By , Jumat, 27 Februari 2009 | 17:25 WIB

Harta emas yang dikenakan Nagavi—bersama perhiasan dan kain sari yang dikemas di dalam bagasi mobil SUV yang membawanya ke gedung pernikahan—bukanlah mas kawin tradisional. Di kalangan pekebun kopi di kota Chikmagalur, tidak seperti di banyak bagian yang lebih miskin di negeri ini, dianggap tidak pantas jika keluarga pengantin pria menyatakan tuntutan secara gamblang. “Perhiasan emas ini dipandang sebagai ‘bagian’ saya dalam kekayaan keluarga,” kata Nagavi, sambil menatap jutaan dolar dalam bentuk perhiasan emas.

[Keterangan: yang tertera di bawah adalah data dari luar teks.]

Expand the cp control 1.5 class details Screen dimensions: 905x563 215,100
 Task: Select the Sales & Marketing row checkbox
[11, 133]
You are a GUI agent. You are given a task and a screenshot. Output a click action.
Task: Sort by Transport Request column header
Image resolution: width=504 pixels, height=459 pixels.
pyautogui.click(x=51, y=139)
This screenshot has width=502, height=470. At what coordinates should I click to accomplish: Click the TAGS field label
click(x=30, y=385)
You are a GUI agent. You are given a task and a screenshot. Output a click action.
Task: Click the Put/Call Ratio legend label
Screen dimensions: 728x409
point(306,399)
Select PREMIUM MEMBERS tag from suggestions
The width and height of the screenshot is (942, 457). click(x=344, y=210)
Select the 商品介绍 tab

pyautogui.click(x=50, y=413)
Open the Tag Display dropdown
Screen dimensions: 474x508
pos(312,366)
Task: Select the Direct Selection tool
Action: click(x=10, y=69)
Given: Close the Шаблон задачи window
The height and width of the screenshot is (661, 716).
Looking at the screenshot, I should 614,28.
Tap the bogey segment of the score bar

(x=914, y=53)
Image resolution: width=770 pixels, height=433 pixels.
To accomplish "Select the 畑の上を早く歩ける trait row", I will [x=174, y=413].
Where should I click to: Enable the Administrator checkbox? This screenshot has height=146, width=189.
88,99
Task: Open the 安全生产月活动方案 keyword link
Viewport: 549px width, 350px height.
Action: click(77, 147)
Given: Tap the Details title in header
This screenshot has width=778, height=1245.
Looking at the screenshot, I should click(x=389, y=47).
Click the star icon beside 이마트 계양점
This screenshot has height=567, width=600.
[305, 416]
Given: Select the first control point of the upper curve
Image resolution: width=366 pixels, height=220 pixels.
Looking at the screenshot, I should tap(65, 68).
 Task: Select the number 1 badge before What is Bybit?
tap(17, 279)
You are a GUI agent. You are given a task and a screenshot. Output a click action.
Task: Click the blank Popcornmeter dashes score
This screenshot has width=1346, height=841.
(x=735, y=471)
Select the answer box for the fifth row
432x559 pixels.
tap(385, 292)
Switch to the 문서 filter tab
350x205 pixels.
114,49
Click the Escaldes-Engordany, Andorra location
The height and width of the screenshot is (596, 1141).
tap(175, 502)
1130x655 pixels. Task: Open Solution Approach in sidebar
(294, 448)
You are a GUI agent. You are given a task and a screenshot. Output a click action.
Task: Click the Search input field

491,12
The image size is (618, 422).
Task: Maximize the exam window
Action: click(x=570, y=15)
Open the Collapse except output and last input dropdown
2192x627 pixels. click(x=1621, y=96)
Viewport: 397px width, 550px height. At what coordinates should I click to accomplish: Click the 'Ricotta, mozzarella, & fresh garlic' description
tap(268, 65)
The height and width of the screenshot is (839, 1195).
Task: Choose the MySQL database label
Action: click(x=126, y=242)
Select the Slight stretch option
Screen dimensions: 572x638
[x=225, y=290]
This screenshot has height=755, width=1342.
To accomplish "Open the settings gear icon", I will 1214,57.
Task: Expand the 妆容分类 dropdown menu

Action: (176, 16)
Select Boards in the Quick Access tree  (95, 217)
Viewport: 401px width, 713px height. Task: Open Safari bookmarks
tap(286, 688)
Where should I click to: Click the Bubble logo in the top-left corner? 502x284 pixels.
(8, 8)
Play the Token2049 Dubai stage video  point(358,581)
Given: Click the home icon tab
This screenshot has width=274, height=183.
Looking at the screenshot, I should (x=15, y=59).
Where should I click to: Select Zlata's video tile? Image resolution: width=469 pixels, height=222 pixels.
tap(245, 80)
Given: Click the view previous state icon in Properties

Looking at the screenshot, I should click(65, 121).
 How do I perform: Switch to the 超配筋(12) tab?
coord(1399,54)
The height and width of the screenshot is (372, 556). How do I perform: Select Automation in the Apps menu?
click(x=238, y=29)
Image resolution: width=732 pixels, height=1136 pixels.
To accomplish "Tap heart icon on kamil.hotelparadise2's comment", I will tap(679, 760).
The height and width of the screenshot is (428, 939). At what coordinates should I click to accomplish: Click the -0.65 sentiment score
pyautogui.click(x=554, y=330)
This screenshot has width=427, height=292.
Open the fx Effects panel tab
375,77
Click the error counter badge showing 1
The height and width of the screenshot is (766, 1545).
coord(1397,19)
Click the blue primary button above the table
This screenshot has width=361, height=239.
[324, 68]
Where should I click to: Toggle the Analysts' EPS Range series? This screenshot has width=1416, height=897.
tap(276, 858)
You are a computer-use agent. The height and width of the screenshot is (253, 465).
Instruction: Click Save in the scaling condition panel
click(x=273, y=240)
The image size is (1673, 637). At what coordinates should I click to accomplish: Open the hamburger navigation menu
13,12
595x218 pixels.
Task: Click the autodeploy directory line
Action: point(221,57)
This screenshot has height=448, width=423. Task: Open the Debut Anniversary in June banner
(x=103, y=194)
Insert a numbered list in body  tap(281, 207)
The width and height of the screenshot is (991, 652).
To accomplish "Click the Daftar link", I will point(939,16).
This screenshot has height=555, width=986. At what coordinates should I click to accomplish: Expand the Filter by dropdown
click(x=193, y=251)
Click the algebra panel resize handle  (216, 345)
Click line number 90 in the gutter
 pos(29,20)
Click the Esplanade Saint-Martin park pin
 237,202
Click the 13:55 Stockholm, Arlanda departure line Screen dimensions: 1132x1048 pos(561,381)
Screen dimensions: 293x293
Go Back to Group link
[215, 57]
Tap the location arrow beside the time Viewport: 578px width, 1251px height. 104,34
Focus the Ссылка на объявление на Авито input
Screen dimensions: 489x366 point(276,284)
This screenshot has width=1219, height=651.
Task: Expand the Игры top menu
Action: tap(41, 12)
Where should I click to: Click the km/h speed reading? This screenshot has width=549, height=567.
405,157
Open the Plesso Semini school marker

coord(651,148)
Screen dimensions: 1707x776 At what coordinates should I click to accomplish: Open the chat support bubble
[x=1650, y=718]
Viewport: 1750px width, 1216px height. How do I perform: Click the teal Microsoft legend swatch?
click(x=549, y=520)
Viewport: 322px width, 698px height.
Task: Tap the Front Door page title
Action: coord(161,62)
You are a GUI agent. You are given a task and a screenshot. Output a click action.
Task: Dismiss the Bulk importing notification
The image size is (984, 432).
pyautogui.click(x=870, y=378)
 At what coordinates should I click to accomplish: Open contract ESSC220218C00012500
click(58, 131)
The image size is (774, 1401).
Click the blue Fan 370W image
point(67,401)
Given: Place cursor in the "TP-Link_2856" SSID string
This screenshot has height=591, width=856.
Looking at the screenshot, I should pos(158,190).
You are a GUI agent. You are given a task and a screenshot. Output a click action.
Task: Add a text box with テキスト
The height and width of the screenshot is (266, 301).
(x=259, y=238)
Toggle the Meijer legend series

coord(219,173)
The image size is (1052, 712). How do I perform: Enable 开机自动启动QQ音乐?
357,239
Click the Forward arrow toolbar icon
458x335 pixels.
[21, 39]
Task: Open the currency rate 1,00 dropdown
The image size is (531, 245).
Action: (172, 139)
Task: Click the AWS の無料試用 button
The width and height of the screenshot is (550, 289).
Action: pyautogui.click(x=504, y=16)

Tidak ada obsesi terhadap emas di dunia ini yang lebih kental secara budaya daripada di India. Penghasilan per kapita di negara berpenduduk satu miliar jiwa ini adalah sekitar 27 juta rupiah, tetapi India adalah pemimpin terdepan di dunia dalam hal permintaan akan emas selama beberapa dasawarsa ini. Pada tahun 2007, India mengonsumsi 773,6 ton emas, sekitar 20 persen pasar emas dunia dan lebih dari dua kali lipat jumlah yang dibeli oleh pengikutnya yang terdekat, China (363,3 ton) dan AS (278,1 ton). India sendiri menghasilkan sedikit sekali emas, tetapi warganya menumpuk hingga 18.000 ton logam kuning ini—lebih dari 40 kali jumlah yang disimpan di bank sentral negara itu.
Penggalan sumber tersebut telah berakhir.